ЗАДАНИЕ A:
Что было в студенческой жизни, по словам Н.Е. в интервью ниже? Перечислите всё.
ЗАДАНИЕ B:
В интервью ниже говорится о дипломном спектакле «Красное и черное». Чье платье там залило кровью?

Н.Е.: Конечно. Правда, с оговоркой: «Если пойму, что бездарность, сам убегу из этой профессии». Так что в институт я попал по блату. Правда, пройдя конкурс среди блатных. Ведь со мной поступали дочь Бондарчука, сын Мордюковой и Тихонова и т.д. Причем позже я узнал, что Тамара Макарова не хотела меня брать. Но Герасимов сказал: «Из этого пацана я сделаю артиста». И сделал. Герасимов быстро изучил мою природу. Меня нужно чаще хвалить, это возбуждает во мне дикую энергию. Я в институте играл все, что можно. Герасимов правильно говорил: «Дети мои, когда вы выйдете из этих стен, вы уже не сможете играть то, что хотите. Вам придется играть то, что дадут». Я со своим лицом играл Плюшкина и Квазимодо. Можете себе представить? Причем Плюшкина без грима, и меня не узнали педагоги. Вообще Герасимов учил нас выкладываться в каждой роли. Например, во время дипломного спектакля «Красное и черное» от переутомления у меня хлынула носом кровь прямо на платье Наташи Бондарчук. Это был такой эффект!
ОГОНЕК: Слышала, что у вас был роман с Натальей Бондарчук?
Н.Е.: Я во всех своих однокурсниц по очереди влюблялся. Это тоже своего рода учеба. Мы жили как нормальные студенты, все было — и любовь, и пьянство, и хулиганство, и милиция, и деканаты... Однажды как-то мама с папой заглянули ко мне в общагу. Их чуть не вынесли оттуда. Такое количество пустых бутылок они не могли себе представить. Им просто плохо стало.
ОГОНЕК: В своих партнерш по фильмам вы часто влюбляетесь?
Н.Е.: Нет. Я быстро понял, что это мешает работе, а не помогает. Играть любовь двум влюбленным просто невозможно. На экране выглядишь полным идиотом. Это то же самое, что драться в кино по-настоящему. Я вообще отрицаю всякий публичный нерест. И в кино и на эстраде. Меня это раздражает.

БЛОК ДАННЫХ:
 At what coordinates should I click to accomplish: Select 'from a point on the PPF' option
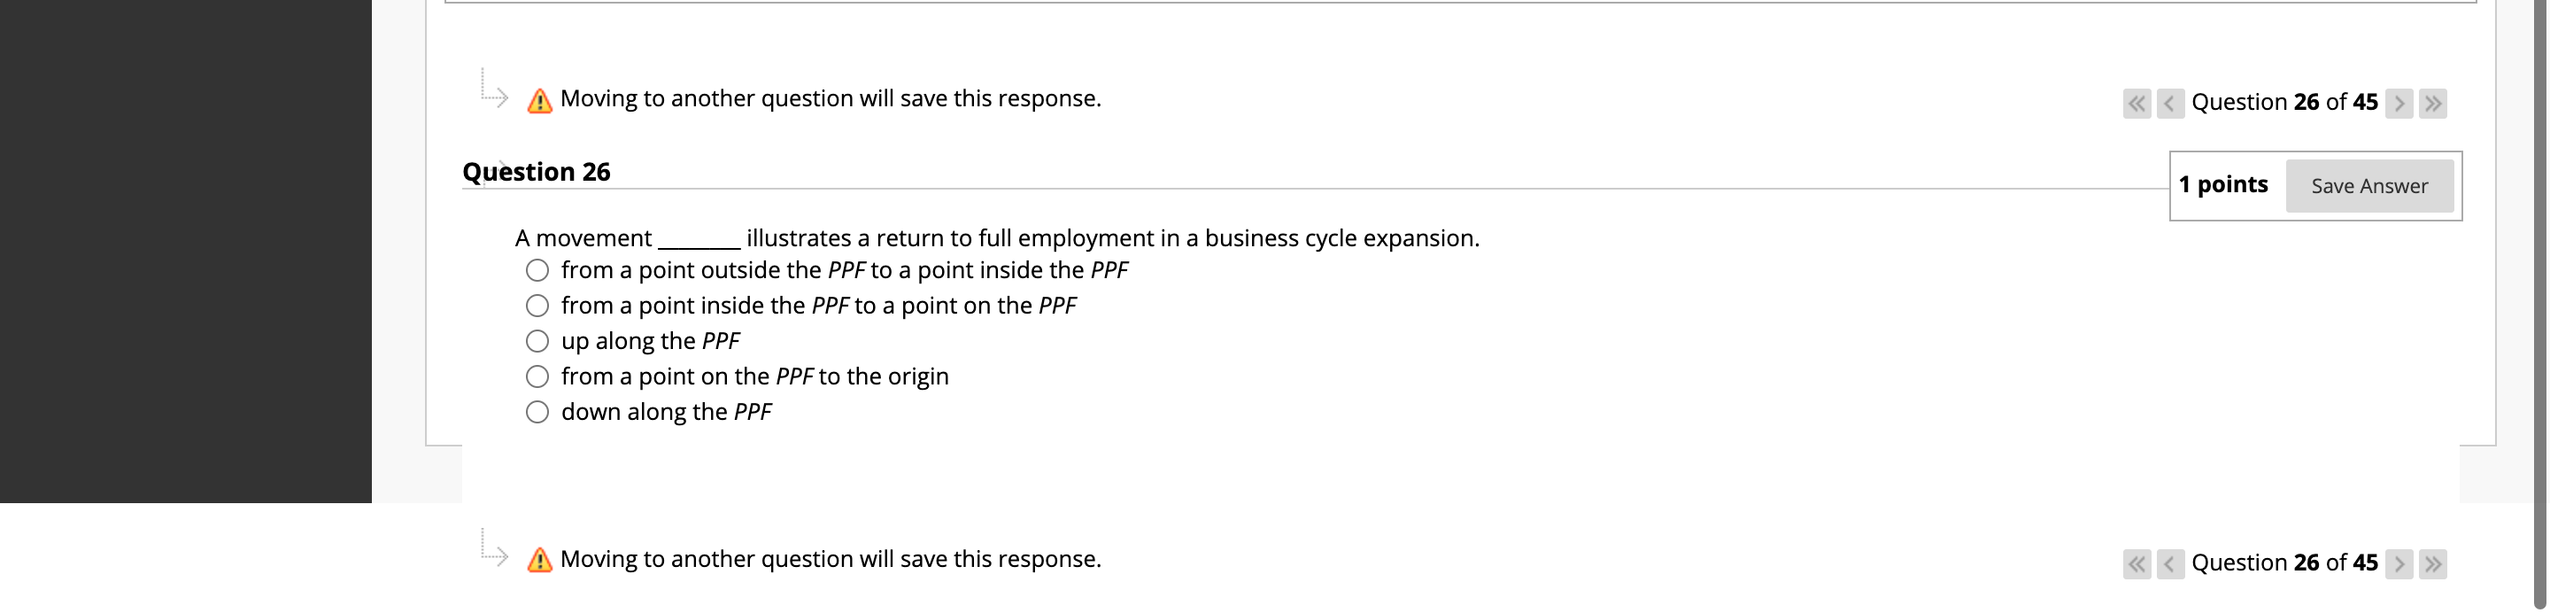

ОТВЕТ A:
Любовь, пьянство, хулиганство, милиция и деканаты.

ОТВЕТ B:
Платье Наташи Бондарчук.